Paste’s Jacob Oller asked me (provided I was not “already Tolkiened out”) to look back at either 2002’s The Lord of the Rings: The Two Towers or 2012’s The Hobbit: An Unexpected Journey, as the former turns 20 this month and the latter 10. Because I am never Tolkiened out, I took him up on it. And because I can’t look away from a train wreck, I picked The Hobbit, the most disappointing franchise film in more than a decade when it came out. I did it because every last damned thing we’re seeing in theaters now pretty much is An Unexpected Journey to a T: An overproduced, underthought, obligatory continuation of a franchise that is a blithe waste of everybody’s time, more an excuse to sell themed tie-in meals at chain restaurants and licensed videogames than an actual movie.
Here it comes, you must be thinking: A guy who is going to go on about a movie he hates for no reason. I’m not doing that. I’m actually going to talk about what there is to like in The Hobbit, Valar preserve me. The core of all Tolkien’s work is tragedy: The kingdom that has fallen, the light that has faded, the song whose last echo has been lost to the void. All we can do is our best, and it will never be as great as Annuminas, which was but a pale imitation of Westernesse, which couldn’t hold a candle to Gondolin, and so forth. The tree that grows atop Minas Tirith will never be the equal of its sires in the Undying Lands. It’s kind of fitting that The Hobbit: An Unexpected Journey was never going to be as good or as important as Peter Jackson’s original trilogy of films. I’m also quite sure nobody at Warner Bros. grasps the irony.
You, the person reading this, are also dragging your feet through the end stages of capitalism. And so you, too, must understand the unbearable situation of having before you a task that you do not want to complete, and yet must. Money has changed hands, promises have been made. There are any number of ways you might try (just try) to make it better in defiance of all the ways the person paying you demands that it must suck. So you ask the right questions, try to push the scope of the project toward something that might be useful or, failing that, at least beautiful. Something you, personally, can be proud of, if nothing else. Something the folks working under you won’t actively resent you for making them create.
Peter Jackson is on record as saying that he had not conceived of The Hobbit as a trilogy, that he was doing it because it was going to be made one way or another once the original director, Guillermo del Toro, departed from the project. Jackson is on record as saying that he basically winged it: He did not have the long pre-production time that he had on LOTR, a trilogy that looks every bit as if someone spent long years agonizing over how it would look and feel. His interviews are those of a broken man. He did not want to make this fucking thing, and yet he not only made it, but made an appalling amount of it. But it is worth acknowledging that you can really see where he was trying.
Those who watch The Hobbit trilogy and then fire up Jackson’s The Lord of the Rings are treated to a story that seems like a cohesive whole, even in light of the difference in quality.
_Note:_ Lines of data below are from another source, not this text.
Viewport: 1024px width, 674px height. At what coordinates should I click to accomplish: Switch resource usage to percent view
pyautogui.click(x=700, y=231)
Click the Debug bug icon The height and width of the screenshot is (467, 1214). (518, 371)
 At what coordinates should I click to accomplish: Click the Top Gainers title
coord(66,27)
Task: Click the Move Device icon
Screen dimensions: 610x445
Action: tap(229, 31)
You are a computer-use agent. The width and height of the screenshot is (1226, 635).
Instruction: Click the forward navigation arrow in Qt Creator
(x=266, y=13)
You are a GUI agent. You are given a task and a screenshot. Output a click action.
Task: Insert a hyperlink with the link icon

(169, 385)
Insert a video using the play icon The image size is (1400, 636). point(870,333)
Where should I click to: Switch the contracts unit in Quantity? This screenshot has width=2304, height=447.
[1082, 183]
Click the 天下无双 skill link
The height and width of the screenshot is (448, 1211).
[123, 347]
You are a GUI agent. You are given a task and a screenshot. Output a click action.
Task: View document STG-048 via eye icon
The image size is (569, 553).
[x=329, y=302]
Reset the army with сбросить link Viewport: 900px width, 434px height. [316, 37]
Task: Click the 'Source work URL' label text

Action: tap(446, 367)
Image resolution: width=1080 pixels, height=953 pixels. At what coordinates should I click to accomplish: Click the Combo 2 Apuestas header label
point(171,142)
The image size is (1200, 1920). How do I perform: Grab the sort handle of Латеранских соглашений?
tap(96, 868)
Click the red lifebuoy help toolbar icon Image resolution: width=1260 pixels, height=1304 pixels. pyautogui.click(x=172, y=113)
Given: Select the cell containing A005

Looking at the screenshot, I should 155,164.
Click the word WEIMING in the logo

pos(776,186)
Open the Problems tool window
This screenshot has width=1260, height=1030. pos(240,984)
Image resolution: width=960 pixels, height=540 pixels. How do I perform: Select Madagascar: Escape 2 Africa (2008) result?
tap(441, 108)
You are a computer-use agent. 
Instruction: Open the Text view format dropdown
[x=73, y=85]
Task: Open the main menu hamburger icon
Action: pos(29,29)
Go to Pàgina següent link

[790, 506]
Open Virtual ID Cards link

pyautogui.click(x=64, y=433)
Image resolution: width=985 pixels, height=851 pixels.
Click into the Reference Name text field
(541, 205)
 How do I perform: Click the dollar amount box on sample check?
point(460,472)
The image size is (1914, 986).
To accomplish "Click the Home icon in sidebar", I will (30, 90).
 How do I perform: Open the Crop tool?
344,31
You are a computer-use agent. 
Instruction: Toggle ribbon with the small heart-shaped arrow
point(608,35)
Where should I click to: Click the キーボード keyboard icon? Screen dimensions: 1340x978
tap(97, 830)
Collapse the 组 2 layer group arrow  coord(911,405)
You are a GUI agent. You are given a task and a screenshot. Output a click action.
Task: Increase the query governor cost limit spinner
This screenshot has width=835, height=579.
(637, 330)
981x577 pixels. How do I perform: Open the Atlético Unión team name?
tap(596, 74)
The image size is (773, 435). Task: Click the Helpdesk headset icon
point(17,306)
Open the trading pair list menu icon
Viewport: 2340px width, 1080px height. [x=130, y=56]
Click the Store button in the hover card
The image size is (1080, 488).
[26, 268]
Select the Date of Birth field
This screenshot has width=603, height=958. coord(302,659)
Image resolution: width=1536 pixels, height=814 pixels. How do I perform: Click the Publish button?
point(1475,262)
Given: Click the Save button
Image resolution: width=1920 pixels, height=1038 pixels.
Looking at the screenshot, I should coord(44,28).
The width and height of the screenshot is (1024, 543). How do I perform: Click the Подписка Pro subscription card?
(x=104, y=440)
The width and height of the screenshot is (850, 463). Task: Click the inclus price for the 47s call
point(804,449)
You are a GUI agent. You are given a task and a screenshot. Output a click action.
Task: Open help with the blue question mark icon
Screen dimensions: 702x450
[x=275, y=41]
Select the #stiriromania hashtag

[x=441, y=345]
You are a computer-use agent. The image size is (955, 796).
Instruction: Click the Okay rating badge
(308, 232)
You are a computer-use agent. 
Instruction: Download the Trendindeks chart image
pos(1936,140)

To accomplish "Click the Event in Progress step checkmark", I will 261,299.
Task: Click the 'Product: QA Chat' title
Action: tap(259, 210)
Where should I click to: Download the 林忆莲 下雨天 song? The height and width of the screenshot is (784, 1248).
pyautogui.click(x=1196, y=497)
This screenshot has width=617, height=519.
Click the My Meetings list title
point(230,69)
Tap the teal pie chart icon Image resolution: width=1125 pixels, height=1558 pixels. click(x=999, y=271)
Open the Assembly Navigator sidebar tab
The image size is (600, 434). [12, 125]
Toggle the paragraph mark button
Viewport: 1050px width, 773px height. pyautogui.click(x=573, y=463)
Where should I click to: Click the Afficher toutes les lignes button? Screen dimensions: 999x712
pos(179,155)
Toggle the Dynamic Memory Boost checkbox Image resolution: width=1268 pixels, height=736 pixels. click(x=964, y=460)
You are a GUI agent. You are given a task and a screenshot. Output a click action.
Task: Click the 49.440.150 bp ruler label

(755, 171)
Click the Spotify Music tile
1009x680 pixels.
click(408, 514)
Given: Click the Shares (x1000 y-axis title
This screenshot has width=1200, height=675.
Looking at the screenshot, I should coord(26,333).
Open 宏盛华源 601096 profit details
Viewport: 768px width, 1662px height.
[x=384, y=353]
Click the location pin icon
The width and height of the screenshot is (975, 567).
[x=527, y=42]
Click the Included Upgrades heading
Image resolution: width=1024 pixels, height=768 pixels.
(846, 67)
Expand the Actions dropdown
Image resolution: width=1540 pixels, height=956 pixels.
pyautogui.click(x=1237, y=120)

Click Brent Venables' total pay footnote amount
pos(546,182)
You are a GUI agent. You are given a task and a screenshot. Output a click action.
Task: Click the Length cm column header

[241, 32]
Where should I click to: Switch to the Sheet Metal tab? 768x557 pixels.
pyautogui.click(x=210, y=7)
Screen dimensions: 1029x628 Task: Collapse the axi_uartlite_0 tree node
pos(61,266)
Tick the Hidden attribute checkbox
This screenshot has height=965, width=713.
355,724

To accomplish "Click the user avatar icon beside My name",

Howard Shore’s score, the reappearance of Ian Holm as Bilbo and Elijah Wood as Frodo, a million other little bits of continuity, all hang together surprisingly well for films that were started a decade apart from each other. Prequels pretty universally feel off-kilter in comparison with the movies they follow. The Hobbit trilogy’s tone may veer wildly where LOTR is consistent throughout, but the Hobbit movies do still manage to feel of a piece with LOTR a lot of the time.